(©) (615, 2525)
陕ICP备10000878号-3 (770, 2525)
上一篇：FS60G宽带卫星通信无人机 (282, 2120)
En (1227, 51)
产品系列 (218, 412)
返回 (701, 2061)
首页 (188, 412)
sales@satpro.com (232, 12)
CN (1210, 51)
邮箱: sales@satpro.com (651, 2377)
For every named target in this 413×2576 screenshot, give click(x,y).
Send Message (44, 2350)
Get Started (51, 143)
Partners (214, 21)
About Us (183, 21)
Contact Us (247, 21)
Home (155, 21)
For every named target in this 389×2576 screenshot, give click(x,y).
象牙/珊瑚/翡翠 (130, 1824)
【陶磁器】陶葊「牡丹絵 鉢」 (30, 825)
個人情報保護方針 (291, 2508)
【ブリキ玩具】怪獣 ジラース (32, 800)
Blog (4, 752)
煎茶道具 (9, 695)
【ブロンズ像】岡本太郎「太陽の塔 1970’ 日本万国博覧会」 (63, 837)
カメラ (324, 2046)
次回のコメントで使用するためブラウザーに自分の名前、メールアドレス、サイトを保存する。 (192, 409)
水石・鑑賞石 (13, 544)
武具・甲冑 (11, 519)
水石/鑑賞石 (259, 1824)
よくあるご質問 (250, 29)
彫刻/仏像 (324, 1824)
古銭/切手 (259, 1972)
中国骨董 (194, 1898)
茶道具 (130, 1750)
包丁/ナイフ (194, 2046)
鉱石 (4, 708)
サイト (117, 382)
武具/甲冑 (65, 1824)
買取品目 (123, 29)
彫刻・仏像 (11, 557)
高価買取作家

## Prompt
All of the data needs to be repeated exactly.

## Result of the exercise
(©) (615, 2525)
陕ICP备10000878号-3 (770, 2525)
上一篇：FS60G宽带卫星通信无人机 (282, 2120)
En (1227, 51)
产品系列 (218, 412)
返回 (701, 2061)
首页 (188, 412)
sales@satpro.com (232, 12)
CN (1210, 51)
邮箱: sales@satpro.com (651, 2377)
For every named target in this 413×2576 screenshot, give click(x,y).
Send Message (44, 2350)
Get Started (51, 143)
Partners (214, 21)
About Us (183, 21)
Contact Us (247, 21)
Home (155, 21)
For every named target in this 389×2576 screenshot, give click(x,y).
象牙/珊瑚/翡翠 (130, 1824)
【陶磁器】陶葊「牡丹絵 鉢」 (30, 825)
個人情報保護方針 (291, 2508)
【ブリキ玩具】怪獣 ジラース (32, 800)
Blog (4, 752)
煎茶道具 (9, 695)
【ブロンズ像】岡本太郎「太陽の塔 1970’ 日本万国博覧会」 (63, 837)
カメラ (324, 2046)
次回のコメントで使用するためブラウザーに自分の名前、メールアドレス、サイトを保存する。 (192, 409)
水石・鑑賞石 (13, 544)
武具・甲冑 (11, 519)
水石/鑑賞石 (259, 1824)
よくあるご質問 (250, 29)
彫刻/仏像 (324, 1824)
古銭/切手 (259, 1972)
中国骨董 (194, 1898)
茶道具 (130, 1750)
包丁/ナイフ (194, 2046)
鉱石 (4, 708)
サイト (117, 382)
武具/甲冑 (65, 1824)
買取品目 (123, 29)
彫刻・仏像 (11, 557)
高価買取作家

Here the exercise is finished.